What this task involves: Pick up the forum question about integer overflow when an unsigned int is multiplied by an int, and continue it from its last sentence.

Text section:
In case of integer overflows what is the result of (unsigned int) * (int) ? unsigned or int?
I was auditing the following function, and suddenly I came out with that question. In the below function, it is vulnerable at line 17.
1. // Create a character array and initialize it with init[]
2. // repeatedly. The size of this character array is specified by
3. // w*h.
4. char *function4(unsigned int w, unsigned int h, char *init)
5. {
6. char *buf;
7. int i;
8.
9. if (w*h > 4096)
10. return (NULL);
11.
12. buf = (char *)malloc(4096+1);
13. if (!buf)
14. return (NULL);
15.
16. for (i=0; i<h; i++)
17. memcpy(&buf[i*w], init, w);
18.
19. buf[4096] = '\0';
20.
21. return buf;
22. }
Consider both w
and h
are very large unsigned integers. The multiplication at line 9 have a chance to pass the validation.
Now the problem is at line 17. Multiply int i
with unsigned int w
: if the result is int
, it is possible that the product is negative, resulting in accessing a position that is before buf
. If the result is unsigned int
, the product will always be positive, resulting in accessing a position that is after buf
.
It's hard to write code to justify this: int
is too large. Does anyone has ideas on this?

Available data:
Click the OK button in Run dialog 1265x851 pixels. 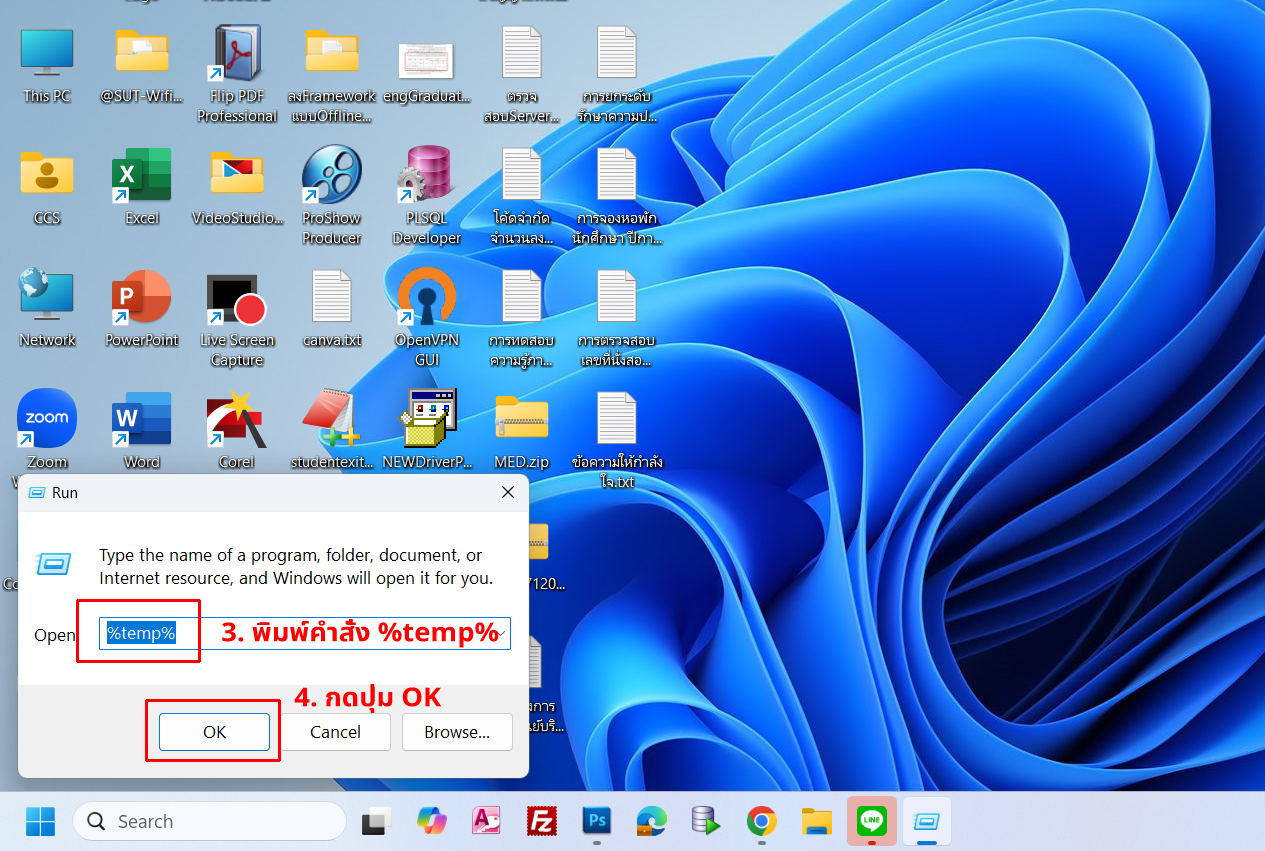coord(214,732)
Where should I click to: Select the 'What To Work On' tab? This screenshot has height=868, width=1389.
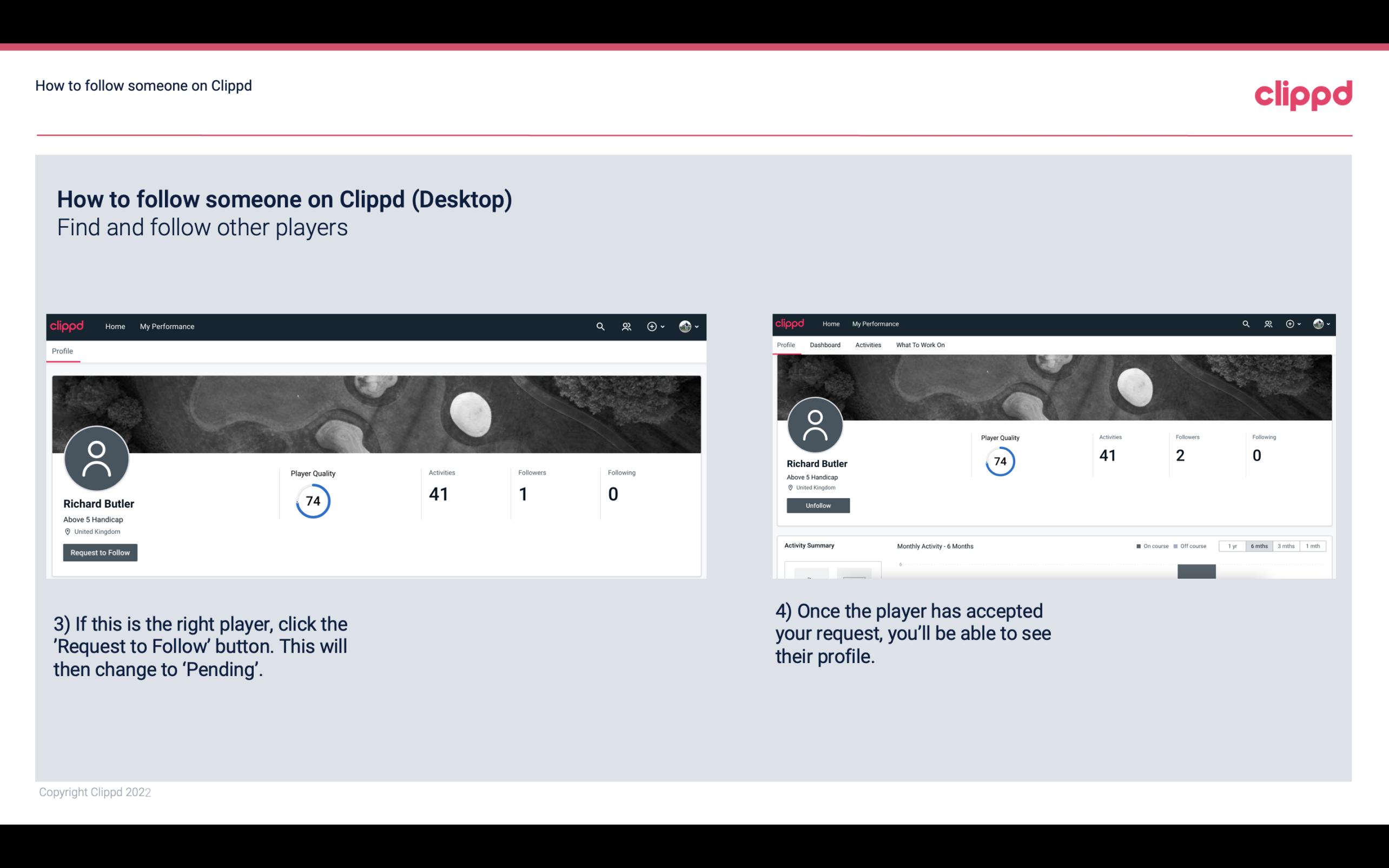coord(920,345)
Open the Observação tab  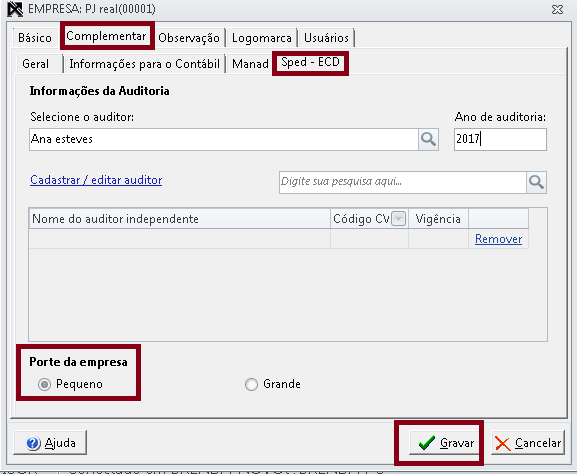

Answer to this exercise:
Added:
The question here is not to discuss how bad
the function is, or how to improve the function to make it better.
The question is to ask:
`what is the result of (unsigned int) * (int) ? unsigned or int?`
Is there any documentation that specifies this? I am searching for it.
Added:
I guess there is no need to discuss whether (unsigned int) * (int)
produces unsigned int
or int
. Because from C's perspective, they are bytes. Therefore, the following code holds:
unsigned int x = 10;
int y = -10;
printf("%d\n", x * y); // print x * y in signed integer
printf("%u\n", x * y); // print x * y in unsigned integer
Therefore, it does not matter what type the multiplication returns. It matters that whether the consumer function takes int
or unsigned
.
So, now the question becomes,
"Does the array indexer `somearray[value]` takes an `int` as input,
or an `unsigned ` as input?"